The Fundamental Law of the Free State of Costa Rica, sometimes called the Political Constitution of 1825, was issued on 25 January 1825 by the Constituent Congress of Costa Rica, while the country was a formal member of the Federal Republic of Central America. It functioned until it was abrogated by Braulio Carrillo Colina who in 1838 took power in a coup. On 8 March 1841 he issued the Decree of Basis and Guarantees that operated as a de facto constitution until the arrival of Francisco Morazán in 1844 who overthrew Carrillo in turn and temporarily restored the Fundamental Law.

==History==

Costa Rica was one of the most disciplined member states of the Central American Federal Republic, following the mandates of the federal government. The government conducted the corresponding elections for federal offices, sending soldiers to swell the federal army and paying taxes. After the Bases were issued by the National Constituent Assembly of Central America, instructions were given to member countries to establish local congresses and create state constitutions. This was done and the Fundamental Law of the State emanated from this process.

Carrillo, who had been Head of State, resented the inaction of the Federal Republic before the annexation of Bocas del Toro in 1836 by Colombia. He was victorious during the 1835 Costa Rican civil war in the cities of San Jose, Alajuela, Heredia and Cartago. He was a candidate for re-election against the federalist candidate Manuel Aguilar Chacón in the election of 1837. Aguilar was a convinced supporter of the Federal Republic. Aguilar wins, but Carrillo undertook a coup with the help of the Army, taking power just before the Central American Federation dissolved.

The Assembly issued the Bases of Federal Constitution in 1823 and the Constitution of the Federal Republic of Central America in 1824. On 5 May 1824, the National Constituent Assembly of Central America mandated member states to convene constituent congresses to establish state constitutions.

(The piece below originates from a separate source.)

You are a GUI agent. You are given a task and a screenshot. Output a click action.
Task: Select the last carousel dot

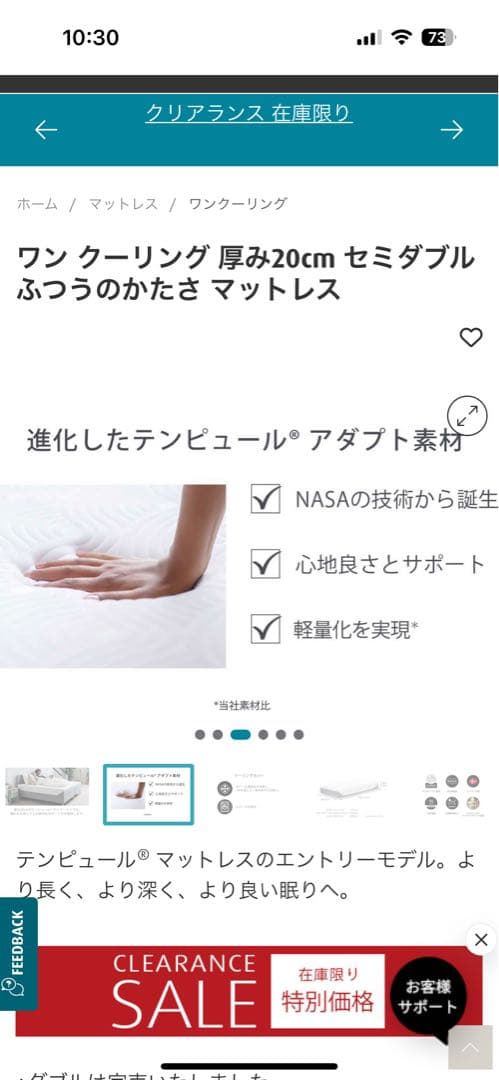(x=298, y=735)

=== Constituent Congress ===
The Constituent Congress of the State of Costa Rica met from 1824 to 1825. It was the first Constituent Assembly convened in Costa Rica and produced the Fundamental Law. It was convened as part of the United Provinces of Central America, newly independent from Spain.

The Constituent prerogative and Legislative Branch powers were important elements of the task. The work was limited by the foundations of the Central American Constitution, to which it must comply.

The Congress consisted of ten members, its president was Nazario Toledo, his secretary Rafael Ramírez and his assistant secretary Gordiano Paniagua. Juan Mora Fernández was Provisional Supreme Chief in this period, but he was not part of the Congress. The Congress also defined the country's flag and coat of arms.

This Constitution was in force until it was repealed by Carrillo when he took power in 1838.

==Content==

The Law prescribed the third-grade vote (based on the Cádiz Constitution) in which male citizens elected second-degree electors in parochial elections, parishes elected other first-degree electors by department, and finally elected policies.

It created the Executive, Legislative and Judicial branches, as well as a fourth branch, called the Conservative Branch, which exercised state control, similar to the current Comptroller. It abolished the fueros to the military and the Church and drafted citizen rights. It chose the official name of Free State of Costa Rica.

The Head or Deputy Chief of State must be a Costa Rican by birth, a lay person, at least thirty years-old and owner of property worth not less than one thousand pesos or an annual income of two hundred pesos, or be a science professional. It also prescribed a term of four years, limited to two consecutive terms.

The Legislative Branch (called Congress) was unicameral. Election was by popular vote. Among its powers was enacting legislation. It was also responsible to guard the Constitution, decree loans, commute sentences, issue pardons, receive the resignations of the members of the Supreme Powers and establish state borders.